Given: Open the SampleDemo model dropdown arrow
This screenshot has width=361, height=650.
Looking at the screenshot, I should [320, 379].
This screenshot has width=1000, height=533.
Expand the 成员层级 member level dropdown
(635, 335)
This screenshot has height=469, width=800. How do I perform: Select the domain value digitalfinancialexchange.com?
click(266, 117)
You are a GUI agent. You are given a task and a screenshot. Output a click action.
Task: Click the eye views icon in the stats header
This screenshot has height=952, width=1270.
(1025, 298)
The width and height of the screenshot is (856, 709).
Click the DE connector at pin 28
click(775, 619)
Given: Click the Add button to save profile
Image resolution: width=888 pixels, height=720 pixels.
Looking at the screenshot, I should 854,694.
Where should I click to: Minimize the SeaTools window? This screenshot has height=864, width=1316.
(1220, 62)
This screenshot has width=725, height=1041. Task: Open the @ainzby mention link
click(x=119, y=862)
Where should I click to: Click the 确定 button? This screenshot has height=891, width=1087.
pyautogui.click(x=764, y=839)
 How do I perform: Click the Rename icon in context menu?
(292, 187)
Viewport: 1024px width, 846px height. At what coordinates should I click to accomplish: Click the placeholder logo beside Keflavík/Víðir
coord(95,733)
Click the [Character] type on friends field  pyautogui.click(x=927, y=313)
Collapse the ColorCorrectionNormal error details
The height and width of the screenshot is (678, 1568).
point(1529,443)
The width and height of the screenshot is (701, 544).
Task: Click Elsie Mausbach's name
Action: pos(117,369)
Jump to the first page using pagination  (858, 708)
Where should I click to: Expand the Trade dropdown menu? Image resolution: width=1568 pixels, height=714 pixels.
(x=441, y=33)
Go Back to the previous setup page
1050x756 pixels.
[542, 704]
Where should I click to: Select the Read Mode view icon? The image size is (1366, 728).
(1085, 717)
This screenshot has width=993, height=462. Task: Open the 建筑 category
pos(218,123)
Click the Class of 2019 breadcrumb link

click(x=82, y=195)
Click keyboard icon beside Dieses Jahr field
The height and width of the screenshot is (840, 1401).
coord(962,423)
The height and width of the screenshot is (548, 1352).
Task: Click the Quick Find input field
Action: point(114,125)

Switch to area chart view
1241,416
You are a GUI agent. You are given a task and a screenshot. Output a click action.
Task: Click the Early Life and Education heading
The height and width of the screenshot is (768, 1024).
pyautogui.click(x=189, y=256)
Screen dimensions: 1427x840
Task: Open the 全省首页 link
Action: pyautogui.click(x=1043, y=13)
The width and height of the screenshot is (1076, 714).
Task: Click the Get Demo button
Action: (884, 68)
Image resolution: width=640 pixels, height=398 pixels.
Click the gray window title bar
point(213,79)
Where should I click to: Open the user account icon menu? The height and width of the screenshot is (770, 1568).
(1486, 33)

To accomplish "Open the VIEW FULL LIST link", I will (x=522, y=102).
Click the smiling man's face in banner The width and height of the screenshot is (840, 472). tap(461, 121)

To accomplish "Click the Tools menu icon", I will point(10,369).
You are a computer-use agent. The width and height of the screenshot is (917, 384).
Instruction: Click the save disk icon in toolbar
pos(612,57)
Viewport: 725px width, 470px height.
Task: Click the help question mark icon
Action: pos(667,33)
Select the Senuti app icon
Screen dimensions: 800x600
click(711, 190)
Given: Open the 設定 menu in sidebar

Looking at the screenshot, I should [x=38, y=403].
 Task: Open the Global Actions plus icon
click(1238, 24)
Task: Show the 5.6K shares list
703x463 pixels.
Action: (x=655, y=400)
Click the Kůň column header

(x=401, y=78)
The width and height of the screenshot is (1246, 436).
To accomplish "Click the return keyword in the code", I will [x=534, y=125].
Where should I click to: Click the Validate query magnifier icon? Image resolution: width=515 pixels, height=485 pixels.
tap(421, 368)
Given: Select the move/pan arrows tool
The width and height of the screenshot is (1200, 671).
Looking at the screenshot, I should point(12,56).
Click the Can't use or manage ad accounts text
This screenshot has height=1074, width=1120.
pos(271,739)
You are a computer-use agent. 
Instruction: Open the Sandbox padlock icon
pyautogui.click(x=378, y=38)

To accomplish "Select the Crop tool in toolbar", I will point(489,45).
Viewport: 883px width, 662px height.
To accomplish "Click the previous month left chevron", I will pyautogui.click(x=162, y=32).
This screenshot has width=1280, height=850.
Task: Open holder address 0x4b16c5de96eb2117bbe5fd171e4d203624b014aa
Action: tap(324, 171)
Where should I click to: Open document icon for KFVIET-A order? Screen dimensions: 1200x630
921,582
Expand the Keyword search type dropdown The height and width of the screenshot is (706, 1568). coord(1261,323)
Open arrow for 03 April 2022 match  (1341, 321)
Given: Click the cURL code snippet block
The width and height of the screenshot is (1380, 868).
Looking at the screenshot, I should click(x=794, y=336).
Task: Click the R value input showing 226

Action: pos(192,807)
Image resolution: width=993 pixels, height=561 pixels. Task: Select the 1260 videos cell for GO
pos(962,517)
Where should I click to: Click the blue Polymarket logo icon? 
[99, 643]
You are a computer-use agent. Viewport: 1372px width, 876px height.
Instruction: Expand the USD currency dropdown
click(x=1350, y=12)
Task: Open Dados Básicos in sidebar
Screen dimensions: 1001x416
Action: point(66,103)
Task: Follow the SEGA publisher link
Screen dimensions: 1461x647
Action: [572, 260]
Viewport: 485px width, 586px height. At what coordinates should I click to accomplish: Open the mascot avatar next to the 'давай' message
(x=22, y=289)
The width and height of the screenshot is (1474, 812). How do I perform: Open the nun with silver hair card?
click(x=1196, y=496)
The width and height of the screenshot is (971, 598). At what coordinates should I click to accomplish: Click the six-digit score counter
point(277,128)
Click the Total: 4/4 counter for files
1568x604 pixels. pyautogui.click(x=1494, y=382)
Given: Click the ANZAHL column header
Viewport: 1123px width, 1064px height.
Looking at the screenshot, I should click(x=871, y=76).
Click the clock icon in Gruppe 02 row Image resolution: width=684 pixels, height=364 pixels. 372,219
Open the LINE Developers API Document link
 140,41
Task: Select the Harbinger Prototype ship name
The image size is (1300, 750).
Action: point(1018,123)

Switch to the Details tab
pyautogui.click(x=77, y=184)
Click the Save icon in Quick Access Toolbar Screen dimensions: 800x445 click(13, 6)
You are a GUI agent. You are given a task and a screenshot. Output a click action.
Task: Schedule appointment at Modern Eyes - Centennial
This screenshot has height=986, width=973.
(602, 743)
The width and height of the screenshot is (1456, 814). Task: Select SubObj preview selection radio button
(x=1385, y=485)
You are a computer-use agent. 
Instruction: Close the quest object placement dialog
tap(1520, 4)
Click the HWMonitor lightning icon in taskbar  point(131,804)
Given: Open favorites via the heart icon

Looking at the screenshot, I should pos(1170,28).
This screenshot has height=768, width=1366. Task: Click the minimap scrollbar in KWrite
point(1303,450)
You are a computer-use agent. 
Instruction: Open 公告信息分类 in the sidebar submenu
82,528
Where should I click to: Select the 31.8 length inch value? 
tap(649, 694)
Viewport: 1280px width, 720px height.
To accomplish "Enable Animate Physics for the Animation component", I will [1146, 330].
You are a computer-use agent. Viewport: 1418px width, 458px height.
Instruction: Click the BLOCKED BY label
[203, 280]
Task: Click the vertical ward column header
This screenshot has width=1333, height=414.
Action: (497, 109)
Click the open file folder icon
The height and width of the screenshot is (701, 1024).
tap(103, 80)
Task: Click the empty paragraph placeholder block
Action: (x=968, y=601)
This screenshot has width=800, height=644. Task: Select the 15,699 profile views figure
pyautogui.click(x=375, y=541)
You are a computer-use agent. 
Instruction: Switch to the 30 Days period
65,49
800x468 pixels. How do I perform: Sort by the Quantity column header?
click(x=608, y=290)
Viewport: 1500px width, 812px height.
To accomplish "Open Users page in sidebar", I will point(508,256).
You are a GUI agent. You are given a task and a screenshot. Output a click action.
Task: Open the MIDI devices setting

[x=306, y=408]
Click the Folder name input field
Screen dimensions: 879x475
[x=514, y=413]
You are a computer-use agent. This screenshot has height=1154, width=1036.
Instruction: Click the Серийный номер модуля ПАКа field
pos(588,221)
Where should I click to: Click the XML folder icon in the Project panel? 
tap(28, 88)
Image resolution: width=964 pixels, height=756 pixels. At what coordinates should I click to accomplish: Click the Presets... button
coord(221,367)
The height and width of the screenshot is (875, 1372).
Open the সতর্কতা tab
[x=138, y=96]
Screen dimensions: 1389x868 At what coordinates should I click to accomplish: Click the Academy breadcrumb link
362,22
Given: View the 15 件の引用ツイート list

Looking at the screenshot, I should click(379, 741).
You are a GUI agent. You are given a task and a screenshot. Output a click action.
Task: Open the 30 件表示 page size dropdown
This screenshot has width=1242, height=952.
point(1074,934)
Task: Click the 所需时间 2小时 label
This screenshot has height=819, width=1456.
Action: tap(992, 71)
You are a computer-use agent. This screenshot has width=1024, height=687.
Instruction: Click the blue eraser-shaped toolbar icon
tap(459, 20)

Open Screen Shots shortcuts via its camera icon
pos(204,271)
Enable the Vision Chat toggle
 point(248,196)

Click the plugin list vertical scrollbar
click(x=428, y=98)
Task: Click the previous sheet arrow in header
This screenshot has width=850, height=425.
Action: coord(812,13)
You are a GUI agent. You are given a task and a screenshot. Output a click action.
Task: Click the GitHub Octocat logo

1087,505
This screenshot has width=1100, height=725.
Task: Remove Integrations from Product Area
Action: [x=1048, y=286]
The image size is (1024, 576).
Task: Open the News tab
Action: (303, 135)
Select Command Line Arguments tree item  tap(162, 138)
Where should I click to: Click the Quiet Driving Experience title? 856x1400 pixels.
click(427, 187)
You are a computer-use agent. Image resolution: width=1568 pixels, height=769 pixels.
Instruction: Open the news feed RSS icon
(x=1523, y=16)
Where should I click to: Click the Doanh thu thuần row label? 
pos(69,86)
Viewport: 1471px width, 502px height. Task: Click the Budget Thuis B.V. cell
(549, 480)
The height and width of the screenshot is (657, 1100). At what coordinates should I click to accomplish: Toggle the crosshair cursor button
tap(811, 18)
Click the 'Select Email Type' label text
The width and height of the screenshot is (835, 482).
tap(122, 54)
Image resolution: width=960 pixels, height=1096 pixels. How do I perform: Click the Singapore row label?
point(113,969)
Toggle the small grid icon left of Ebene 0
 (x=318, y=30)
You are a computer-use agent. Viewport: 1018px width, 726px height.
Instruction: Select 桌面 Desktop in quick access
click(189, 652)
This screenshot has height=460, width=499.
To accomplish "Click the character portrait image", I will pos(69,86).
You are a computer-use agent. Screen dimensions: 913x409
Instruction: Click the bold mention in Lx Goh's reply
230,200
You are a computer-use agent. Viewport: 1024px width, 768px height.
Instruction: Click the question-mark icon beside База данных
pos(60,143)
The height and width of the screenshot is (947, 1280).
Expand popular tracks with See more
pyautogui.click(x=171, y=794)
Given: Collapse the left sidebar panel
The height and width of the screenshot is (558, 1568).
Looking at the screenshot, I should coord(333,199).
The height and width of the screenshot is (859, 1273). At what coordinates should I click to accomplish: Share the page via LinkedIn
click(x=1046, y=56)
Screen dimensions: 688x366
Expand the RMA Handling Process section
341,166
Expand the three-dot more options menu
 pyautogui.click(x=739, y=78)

Exercise objective:
Would you state how many lines of the data above hold the string "code"? Reply with the number alone.

Solution below:
2